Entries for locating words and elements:

● ● ● ● ● ● ●

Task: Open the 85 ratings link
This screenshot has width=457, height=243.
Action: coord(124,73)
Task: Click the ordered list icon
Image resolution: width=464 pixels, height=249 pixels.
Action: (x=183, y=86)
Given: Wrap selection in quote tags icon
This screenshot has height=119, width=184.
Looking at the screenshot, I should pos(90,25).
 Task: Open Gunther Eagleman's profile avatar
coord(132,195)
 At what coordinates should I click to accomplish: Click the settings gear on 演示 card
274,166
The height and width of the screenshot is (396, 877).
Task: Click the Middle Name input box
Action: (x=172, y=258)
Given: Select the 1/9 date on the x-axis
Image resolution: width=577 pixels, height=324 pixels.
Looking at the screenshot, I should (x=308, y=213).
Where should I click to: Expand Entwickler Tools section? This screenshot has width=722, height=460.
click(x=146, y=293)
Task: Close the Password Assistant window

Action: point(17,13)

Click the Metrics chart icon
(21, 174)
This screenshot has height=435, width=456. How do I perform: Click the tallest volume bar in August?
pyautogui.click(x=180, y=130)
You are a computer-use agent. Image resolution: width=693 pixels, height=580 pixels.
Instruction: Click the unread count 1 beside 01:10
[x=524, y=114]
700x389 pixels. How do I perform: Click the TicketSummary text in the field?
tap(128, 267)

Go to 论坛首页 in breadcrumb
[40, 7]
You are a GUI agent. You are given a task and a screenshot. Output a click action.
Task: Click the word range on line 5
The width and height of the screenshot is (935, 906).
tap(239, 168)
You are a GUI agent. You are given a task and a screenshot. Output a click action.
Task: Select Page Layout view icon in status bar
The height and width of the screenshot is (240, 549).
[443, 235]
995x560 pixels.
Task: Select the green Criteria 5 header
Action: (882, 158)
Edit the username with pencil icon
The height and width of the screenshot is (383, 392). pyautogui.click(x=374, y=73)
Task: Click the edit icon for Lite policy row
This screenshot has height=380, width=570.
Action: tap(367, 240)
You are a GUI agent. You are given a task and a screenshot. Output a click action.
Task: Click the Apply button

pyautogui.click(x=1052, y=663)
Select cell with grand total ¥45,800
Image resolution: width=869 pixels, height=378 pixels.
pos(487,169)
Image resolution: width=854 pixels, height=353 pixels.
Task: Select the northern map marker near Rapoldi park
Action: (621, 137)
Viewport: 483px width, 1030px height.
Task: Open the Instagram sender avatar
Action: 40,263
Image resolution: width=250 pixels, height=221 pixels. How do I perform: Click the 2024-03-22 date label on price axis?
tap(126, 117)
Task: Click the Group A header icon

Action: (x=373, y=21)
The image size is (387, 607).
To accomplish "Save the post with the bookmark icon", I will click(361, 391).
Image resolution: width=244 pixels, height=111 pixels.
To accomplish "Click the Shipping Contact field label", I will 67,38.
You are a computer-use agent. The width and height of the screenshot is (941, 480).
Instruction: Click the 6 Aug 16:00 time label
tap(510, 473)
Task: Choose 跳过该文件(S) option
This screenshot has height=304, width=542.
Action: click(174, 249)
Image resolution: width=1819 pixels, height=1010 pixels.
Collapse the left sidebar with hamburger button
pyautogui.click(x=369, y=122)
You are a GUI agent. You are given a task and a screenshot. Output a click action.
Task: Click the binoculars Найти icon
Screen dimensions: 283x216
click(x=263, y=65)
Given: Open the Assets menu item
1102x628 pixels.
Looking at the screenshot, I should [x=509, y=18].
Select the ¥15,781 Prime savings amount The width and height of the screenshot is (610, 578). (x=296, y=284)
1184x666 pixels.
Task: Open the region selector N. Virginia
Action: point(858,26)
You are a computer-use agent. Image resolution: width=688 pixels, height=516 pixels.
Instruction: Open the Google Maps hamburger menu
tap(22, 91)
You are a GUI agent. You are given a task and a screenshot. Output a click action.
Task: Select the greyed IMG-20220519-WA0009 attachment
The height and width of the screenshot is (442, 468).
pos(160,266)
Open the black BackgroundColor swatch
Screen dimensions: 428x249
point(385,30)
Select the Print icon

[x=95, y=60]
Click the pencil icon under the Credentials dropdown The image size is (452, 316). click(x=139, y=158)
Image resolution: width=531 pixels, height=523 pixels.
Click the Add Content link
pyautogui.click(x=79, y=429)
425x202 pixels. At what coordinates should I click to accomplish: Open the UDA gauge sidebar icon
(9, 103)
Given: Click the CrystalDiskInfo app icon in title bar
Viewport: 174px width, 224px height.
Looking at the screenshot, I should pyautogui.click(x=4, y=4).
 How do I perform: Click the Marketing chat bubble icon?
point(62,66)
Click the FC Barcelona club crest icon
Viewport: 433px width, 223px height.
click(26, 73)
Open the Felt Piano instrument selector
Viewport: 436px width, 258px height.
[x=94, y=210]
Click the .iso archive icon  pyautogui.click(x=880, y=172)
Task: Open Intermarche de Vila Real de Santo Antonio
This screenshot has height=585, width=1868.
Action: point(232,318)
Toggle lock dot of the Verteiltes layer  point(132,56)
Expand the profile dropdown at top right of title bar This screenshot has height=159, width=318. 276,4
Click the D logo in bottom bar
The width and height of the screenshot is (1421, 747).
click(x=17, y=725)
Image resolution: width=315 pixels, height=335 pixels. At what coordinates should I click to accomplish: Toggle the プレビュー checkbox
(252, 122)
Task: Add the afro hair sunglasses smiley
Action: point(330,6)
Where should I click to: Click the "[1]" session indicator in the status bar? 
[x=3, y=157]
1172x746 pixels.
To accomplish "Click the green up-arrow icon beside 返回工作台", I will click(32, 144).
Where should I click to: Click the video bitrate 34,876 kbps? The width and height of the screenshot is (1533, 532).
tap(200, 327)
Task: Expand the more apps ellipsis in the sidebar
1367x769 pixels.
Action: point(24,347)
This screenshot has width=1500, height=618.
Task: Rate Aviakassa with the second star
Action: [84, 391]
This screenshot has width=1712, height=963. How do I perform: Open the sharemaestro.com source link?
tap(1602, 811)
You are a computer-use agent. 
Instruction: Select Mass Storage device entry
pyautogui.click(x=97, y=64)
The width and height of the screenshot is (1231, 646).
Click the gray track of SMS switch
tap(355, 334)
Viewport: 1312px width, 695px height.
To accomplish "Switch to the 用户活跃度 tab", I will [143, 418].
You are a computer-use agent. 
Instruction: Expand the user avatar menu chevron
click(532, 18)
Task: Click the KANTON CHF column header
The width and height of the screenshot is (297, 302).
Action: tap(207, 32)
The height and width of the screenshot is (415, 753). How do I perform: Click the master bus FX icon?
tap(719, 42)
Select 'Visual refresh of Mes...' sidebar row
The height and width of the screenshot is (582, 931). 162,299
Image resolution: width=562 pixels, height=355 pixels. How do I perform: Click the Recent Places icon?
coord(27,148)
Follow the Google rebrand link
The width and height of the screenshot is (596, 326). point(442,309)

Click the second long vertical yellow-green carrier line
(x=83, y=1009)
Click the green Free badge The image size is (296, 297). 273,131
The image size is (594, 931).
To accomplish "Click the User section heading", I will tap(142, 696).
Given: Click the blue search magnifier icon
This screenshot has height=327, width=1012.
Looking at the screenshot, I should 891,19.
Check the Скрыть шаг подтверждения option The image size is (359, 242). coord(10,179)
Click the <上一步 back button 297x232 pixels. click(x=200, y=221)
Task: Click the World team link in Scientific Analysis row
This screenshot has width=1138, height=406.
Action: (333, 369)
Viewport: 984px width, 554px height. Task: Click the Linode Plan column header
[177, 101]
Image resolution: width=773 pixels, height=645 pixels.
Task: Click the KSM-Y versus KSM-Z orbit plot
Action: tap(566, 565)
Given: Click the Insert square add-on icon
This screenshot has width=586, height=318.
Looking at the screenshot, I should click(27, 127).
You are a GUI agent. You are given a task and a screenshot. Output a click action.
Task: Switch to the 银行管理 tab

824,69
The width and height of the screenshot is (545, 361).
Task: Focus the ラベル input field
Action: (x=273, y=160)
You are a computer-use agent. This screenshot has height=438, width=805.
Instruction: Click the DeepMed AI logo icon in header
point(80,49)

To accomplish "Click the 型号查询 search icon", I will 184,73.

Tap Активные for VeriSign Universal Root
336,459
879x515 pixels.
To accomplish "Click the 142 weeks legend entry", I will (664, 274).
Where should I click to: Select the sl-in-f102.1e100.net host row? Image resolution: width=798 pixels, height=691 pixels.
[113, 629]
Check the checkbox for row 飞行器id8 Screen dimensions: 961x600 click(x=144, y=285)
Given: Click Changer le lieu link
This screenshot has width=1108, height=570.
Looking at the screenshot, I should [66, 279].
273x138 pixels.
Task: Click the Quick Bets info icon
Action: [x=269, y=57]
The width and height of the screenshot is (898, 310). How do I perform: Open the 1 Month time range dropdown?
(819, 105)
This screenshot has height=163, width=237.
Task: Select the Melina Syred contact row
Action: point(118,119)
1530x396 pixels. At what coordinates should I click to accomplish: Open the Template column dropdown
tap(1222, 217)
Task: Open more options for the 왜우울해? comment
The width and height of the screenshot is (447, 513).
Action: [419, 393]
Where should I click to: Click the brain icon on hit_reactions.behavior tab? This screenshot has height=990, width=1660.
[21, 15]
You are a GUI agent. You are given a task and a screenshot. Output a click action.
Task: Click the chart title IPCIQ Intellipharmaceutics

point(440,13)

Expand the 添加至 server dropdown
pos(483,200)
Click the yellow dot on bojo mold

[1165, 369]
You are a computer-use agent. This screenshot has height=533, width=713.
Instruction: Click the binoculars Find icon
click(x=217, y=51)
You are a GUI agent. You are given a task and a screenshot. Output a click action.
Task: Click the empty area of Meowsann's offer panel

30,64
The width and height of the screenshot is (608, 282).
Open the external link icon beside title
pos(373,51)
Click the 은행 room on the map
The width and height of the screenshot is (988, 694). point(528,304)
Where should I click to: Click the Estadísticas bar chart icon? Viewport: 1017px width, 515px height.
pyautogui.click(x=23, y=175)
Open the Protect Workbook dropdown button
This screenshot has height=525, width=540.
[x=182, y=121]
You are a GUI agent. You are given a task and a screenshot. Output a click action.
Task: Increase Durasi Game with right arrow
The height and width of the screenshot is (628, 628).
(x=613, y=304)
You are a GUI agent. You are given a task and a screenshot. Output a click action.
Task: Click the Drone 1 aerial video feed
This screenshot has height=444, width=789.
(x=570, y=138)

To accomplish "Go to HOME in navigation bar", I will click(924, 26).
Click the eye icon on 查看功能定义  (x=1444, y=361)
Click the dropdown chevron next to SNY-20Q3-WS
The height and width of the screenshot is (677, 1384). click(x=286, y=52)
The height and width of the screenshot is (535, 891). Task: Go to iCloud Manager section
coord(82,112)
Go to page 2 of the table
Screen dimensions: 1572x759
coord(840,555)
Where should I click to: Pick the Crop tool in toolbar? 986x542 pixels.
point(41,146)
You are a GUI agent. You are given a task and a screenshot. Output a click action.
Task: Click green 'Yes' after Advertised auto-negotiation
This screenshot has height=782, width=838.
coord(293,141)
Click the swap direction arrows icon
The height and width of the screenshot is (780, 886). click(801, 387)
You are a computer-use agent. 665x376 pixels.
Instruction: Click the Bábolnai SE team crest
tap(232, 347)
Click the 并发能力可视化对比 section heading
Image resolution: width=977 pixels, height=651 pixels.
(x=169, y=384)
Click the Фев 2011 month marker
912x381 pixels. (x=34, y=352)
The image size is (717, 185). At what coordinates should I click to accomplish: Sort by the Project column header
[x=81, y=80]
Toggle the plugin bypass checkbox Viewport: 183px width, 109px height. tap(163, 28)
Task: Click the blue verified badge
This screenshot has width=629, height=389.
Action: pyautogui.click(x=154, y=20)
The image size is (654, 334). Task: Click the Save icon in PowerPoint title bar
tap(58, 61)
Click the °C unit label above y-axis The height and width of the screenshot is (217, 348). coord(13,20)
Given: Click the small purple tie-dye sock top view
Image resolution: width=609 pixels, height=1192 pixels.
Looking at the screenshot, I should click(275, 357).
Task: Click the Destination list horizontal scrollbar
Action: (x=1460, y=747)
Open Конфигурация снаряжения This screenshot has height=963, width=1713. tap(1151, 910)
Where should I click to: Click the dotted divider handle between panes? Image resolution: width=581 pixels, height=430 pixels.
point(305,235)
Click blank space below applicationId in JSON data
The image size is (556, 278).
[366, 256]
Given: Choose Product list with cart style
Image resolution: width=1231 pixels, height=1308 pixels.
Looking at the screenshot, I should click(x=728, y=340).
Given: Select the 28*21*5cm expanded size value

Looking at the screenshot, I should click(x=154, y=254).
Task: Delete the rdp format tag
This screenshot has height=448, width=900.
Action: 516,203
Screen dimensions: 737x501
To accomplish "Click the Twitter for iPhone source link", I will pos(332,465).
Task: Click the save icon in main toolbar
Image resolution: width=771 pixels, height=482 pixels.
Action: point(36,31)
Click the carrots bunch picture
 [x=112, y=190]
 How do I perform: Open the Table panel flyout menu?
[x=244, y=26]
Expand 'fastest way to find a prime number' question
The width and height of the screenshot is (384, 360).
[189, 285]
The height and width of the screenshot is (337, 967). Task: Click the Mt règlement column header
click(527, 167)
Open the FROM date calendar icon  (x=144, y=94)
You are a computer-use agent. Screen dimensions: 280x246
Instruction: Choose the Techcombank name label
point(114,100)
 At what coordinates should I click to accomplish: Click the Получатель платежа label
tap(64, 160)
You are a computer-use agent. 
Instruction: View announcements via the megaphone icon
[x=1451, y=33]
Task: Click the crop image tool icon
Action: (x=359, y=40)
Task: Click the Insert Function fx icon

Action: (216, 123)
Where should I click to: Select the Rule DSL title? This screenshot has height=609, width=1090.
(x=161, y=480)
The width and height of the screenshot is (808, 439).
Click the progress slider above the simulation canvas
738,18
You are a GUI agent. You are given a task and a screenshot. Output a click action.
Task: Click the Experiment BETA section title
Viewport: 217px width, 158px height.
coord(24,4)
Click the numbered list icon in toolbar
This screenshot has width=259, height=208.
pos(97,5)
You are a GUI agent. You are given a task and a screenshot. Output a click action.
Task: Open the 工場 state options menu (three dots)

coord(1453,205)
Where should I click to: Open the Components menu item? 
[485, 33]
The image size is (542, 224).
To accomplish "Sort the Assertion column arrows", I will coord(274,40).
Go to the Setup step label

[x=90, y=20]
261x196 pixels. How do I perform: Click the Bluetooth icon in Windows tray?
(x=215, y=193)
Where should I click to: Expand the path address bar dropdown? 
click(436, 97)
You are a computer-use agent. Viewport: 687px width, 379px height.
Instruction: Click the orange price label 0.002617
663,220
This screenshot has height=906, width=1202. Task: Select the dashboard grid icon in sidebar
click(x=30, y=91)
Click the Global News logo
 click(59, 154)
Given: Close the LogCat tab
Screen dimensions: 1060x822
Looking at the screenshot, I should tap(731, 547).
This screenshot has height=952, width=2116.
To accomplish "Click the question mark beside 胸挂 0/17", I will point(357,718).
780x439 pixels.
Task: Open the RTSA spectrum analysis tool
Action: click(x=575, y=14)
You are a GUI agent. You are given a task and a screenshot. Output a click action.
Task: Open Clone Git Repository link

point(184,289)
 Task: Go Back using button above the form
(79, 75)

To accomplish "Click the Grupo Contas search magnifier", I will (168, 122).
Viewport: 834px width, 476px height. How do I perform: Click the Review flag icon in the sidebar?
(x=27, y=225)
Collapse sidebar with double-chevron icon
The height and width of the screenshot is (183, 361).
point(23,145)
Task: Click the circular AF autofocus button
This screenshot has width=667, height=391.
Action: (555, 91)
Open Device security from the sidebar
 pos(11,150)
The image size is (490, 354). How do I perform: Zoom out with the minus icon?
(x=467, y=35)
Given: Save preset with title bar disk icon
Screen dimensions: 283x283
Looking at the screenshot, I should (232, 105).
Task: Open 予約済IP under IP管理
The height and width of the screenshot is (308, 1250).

● ● ● ● ● ● ●

Please return, unchanged, every line of the records from the line that contains "The height and width of the screenshot is (337, 967)." down to the line that contains "[x=90, y=20]", including both of those lines.

The completed task:
The height and width of the screenshot is (337, 967). Task: Click the Mt règlement column header
click(527, 167)
Open the FROM date calendar icon  (x=144, y=94)
You are a computer-use agent. Screen dimensions: 280x246
Instruction: Choose the Techcombank name label
point(114,100)
 At what coordinates should I click to accomplish: Click the Получатель платежа label
tap(64, 160)
You are a computer-use agent. 
Instruction: View announcements via the megaphone icon
[x=1451, y=33]
Task: Click the crop image tool icon
Action: (x=359, y=40)
Task: Click the Insert Function fx icon

Action: (216, 123)
Where should I click to: Select the Rule DSL title? This screenshot has height=609, width=1090.
(x=161, y=480)
The width and height of the screenshot is (808, 439).
Click the progress slider above the simulation canvas
738,18
You are a GUI agent. You are given a task and a screenshot. Output a click action.
Task: Click the Experiment BETA section title
Viewport: 217px width, 158px height.
coord(24,4)
Click the numbered list icon in toolbar
This screenshot has width=259, height=208.
pos(97,5)
You are a GUI agent. You are given a task and a screenshot. Output a click action.
Task: Open the 工場 state options menu (three dots)

coord(1453,205)
Where should I click to: Open the Components menu item? 
[485, 33]
The image size is (542, 224).
To accomplish "Sort the Assertion column arrows", I will coord(274,40).
Go to the Setup step label

[x=90, y=20]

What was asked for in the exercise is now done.